You’re never quite sure whether Rover is meant to be funny, frightening, a bit of both or neither. It’s a quality that sums The Prisoner up. To most people it seems, or seemed, a typically naff bit of meandering, a product of the time that also served up the Beatles’ rambling, almost unwatchable, TV film Magical Mystery Tour.

But over the last few years, as the public sphere of Western society has taken a very odd and unexpected turn, I couldn’t help thinking more and more of The Prisoner, and specifically the Village. While The Prisoner shares many concerns with Nineteen Eight-Four, it now seems that McGoohan (who co-created it, and wrote and directed many of the episodes) got it more right than Orwell — and did so in a Sunday night mainstream TV show with ad breaks, punch-ups and dolly birds.

The Village is just the backdrop to thriller stories that are inventive and unusual, though they’re recognisably of the same genre as Ian Fleming or Len Deighton. There’s a whole futuristic underground base beneath the Village of the kind Sean Connery is always blowing up. And on its surface level The Prisoner works as a spy story with a unique twist, Bond transplanted into a totally oppositional setting. But that backdrop now seems by far the most striking and relevant thing about it.

Unlike the shoddy goods and deprivation of Airstrip One in Nineteen Eight-Four, the Village is an affluent society, an apparently quite attractive place to be. It’s certainly not a communist hellhole; no cage was ever more gilded. Consumer goods are plentiful, all branded with the Village’s meaningless penny farthing logo. People are punctiliously polite and convivial until the very moment somebody (and it’s almost always McGoohan) starts asking questions or strikes a sour note. Then they either evade, pretend not to hear, get nervous, or run away. “A still tongue makes a happy life” and “Questions are a burden to others” are two of the Village’s often-parroted slogans at these moments. Inquiries about the location or history of the Village are particularly unwelcome — it’s just ‘very cosmopolitan’ and ‘international’.

▸ **RECORDS SHOWN**:

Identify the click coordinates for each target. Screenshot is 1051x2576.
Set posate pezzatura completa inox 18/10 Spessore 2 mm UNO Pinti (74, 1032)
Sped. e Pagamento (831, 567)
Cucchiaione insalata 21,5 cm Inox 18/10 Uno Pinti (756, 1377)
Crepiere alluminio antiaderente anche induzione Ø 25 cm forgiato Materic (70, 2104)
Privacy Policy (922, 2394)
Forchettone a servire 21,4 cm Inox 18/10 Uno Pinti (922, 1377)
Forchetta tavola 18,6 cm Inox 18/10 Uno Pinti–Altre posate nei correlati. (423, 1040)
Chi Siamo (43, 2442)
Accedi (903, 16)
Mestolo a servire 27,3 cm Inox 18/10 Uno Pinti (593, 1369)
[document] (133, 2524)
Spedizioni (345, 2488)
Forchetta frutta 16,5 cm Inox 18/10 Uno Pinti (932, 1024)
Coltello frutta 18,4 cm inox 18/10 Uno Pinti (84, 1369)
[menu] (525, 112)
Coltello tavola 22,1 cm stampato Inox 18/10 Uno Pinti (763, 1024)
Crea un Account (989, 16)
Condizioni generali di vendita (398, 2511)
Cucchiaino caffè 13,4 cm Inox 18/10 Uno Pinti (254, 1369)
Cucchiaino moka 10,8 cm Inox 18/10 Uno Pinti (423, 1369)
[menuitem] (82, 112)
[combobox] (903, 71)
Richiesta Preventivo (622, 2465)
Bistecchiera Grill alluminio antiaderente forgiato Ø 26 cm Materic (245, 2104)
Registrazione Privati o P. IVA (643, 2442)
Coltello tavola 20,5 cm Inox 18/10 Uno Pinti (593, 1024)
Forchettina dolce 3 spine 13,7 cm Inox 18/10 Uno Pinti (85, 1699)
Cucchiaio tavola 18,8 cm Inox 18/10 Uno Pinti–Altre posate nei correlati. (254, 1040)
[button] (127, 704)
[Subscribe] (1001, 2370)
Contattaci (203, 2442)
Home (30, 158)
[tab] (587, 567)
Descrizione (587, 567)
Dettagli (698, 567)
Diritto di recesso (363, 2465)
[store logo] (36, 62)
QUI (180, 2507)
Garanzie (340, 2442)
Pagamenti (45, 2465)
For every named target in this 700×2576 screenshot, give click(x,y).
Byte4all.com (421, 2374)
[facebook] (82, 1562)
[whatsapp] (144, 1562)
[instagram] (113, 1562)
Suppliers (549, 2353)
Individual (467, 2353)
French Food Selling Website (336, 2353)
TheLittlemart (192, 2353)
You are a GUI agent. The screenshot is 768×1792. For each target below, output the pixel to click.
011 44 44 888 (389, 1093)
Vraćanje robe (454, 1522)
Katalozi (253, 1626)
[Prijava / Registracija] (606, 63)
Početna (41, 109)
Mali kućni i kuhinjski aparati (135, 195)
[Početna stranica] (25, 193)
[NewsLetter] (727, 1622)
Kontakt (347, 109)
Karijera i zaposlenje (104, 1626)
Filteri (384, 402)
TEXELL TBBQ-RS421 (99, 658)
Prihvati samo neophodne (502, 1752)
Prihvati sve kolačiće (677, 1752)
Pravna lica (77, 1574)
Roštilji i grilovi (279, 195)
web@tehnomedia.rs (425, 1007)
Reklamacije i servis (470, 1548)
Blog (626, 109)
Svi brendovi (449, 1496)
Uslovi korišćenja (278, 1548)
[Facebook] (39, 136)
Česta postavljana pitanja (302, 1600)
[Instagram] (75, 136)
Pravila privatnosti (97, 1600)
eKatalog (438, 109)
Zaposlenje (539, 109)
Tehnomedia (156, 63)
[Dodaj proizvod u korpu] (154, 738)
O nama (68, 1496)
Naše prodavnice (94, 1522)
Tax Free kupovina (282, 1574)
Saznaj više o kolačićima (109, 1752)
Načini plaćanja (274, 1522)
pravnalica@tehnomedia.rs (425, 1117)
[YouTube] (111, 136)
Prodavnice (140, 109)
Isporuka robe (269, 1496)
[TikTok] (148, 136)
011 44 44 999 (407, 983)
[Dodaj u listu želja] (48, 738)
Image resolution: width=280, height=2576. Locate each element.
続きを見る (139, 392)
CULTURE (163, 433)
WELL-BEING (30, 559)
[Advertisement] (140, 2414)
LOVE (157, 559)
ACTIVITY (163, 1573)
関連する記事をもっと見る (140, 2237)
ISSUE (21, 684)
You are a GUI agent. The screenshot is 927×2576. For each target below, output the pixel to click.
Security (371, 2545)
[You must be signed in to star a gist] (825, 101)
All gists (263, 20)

▸ **DIRECTIVE**:
Quote the passage on The Prisoner word for word, everything from "The Village is just" down to "thing about it.". The items have nothing to do with the passage on The Prisoner.

▸ **THE OUTPUT**:
The Village is just the backdrop to thriller stories that are inventive and unusual, though they’re recognisably of the same genre as Ian Fleming or Len Deighton. There’s a whole futuristic underground base beneath the Village of the kind Sean Connery is always blowing up. And on its surface level The Prisoner works as a spy story with a unique twist, Bond transplanted into a totally oppositional setting. But that backdrop now seems by far the most striking and relevant thing about it.